At the same time the presence of military religious orders began to make itself felt in the Baltic area: the creation of the order of the Sword Knights by Albert Bishop of Livonia dates back to 1201. In 1226 the Teutonic Order received, through the great master Ermanno di Salza, a bull that attributed Prussia, largely pagan and still to be conquered. The conquest turned into a war of extermination against the pagan Baltics and, although already in 1234 Gregory IX granted Prussia as a fief to the Teutonic Order (which two years later merged with the Sword-holders, thus expanding into Livonia), only in 1283 the conquest of the country could be said to be assured. From that moment colonization developed by German and Polish peasants. However, the development of Prussian cities with the passage of time ended up constituting a counterweight to the authority of order.

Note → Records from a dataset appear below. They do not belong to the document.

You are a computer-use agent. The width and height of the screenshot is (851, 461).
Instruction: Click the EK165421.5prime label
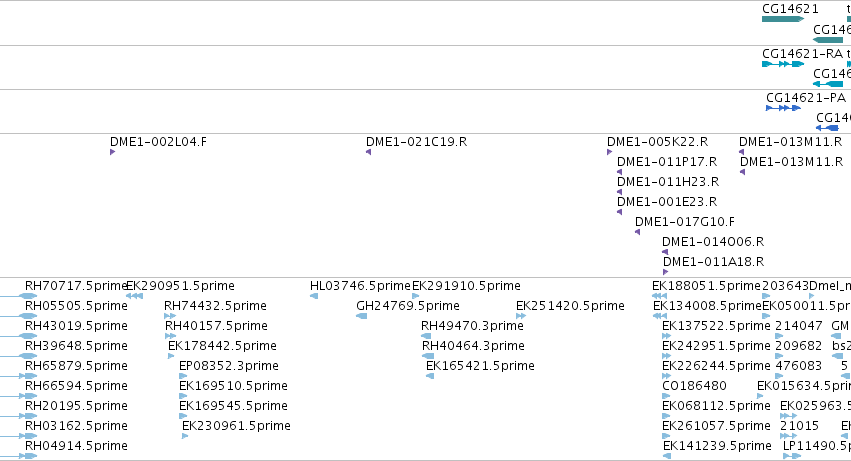pyautogui.click(x=480, y=366)
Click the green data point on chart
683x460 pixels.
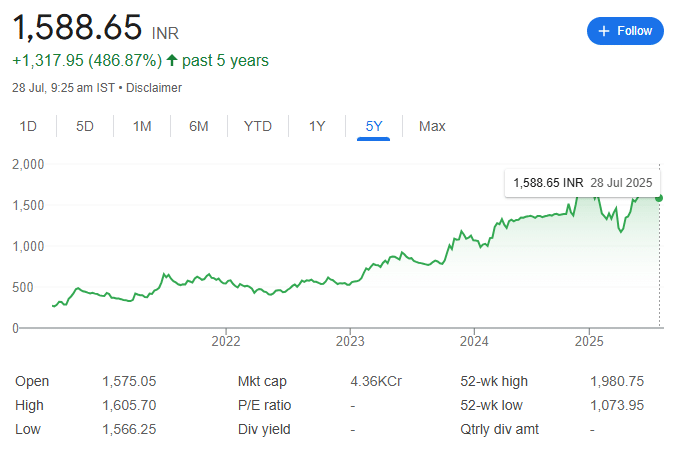[x=661, y=197]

Meanwhile, the expansion of the Teutons towards the east had been stopped in 1242 by the Russians of Novgorod. The birth of Germanic Prussia also marked a decisive moment for the economic growth of Hansa, which in those same years had to deal with the resourcefulness of the kings of Denmark, in particular of Valdemaro II. (1202-41): Pomerania, Mecklenburg, Norway, the cities of Hamburg and Lübeck had been subjected to tribute and forced to take oaths of submission. Valdemaro went to Estonia and Lithuania ; the German reaction materialized in the battle of Bornhöved (1227), where Valdemaro was defeated thus leaving the Germans free field on the Baltic.

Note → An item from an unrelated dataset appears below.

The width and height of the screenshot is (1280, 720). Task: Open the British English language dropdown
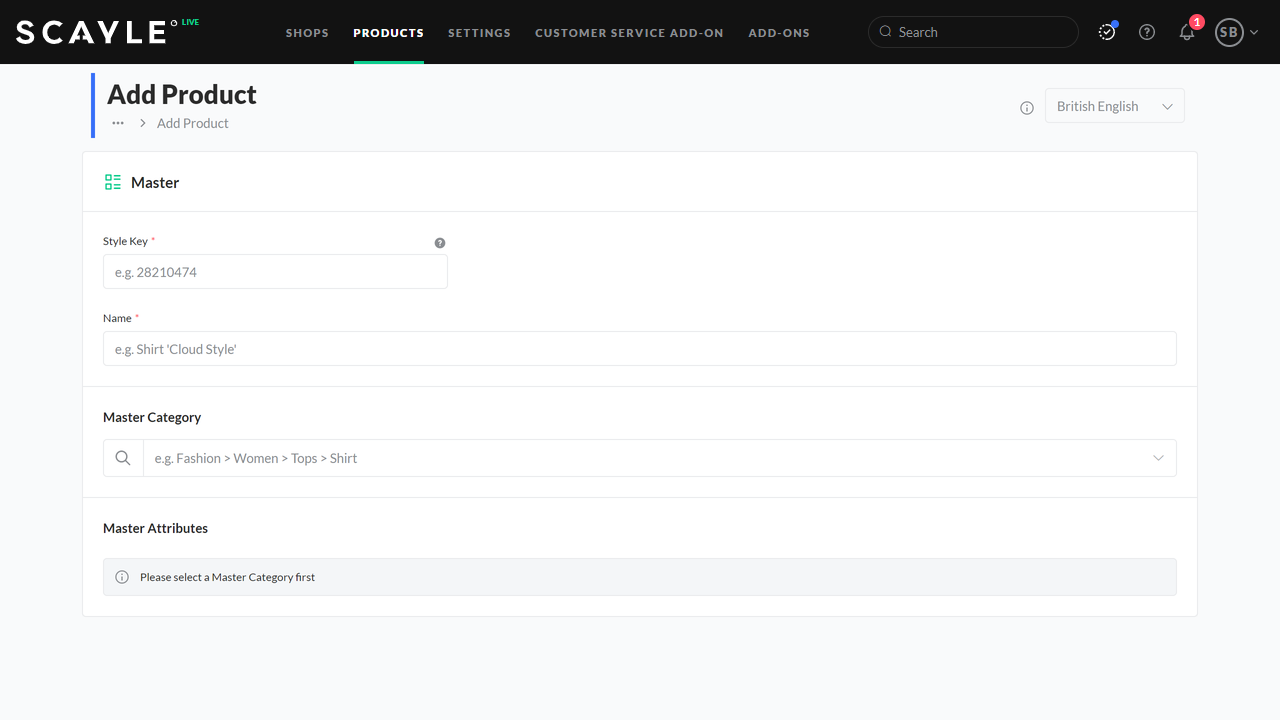(1114, 106)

Henry VII at the ‘Great Interregnum’

According to Topschoolsoflaw, Frederick, embroiled in the problem of the crusade, was excommunicated and also had to face the too autonomous politics of his son Henry VII, elected king of Germany (1228), who became the interpreter of more strictly German interests, relying on the small service aristocracy of ministeriales and the rich and advanced Rhenish cities. The opposition of the princes forced Henry to grant, in the Diet of Worms, the Constitutio in Favorm Principum(1231), ratified by Frederick II the following year, with which not only the ancient rights of the feudal lords over the cities were restored, but the princely power also made great strides: the feudal lords reserved the right exclusive of minting coins; the emperor undertook not to build cities and castles in their territories without their consent. Going to Germany to put an end to the frond of his son – who had made a pact with the cities of Northern Italy connected in the second Lombard League -, Federico deposed him and imprisoned him: Henry died in 1242 and heir to the throne became the second son Corrado. Frederick finally promulgated a great imperial peace in the Diet of Mainz of 1235, which should have formed the basis for a new legislative order of the Kingdom. Taken by Italian problems, Federico in his last years lost interest in Germany, where his son Corrado took over on his death (1250). Corrado died after only four years, the Germany fell into the so-called Great interregnum (1254-73).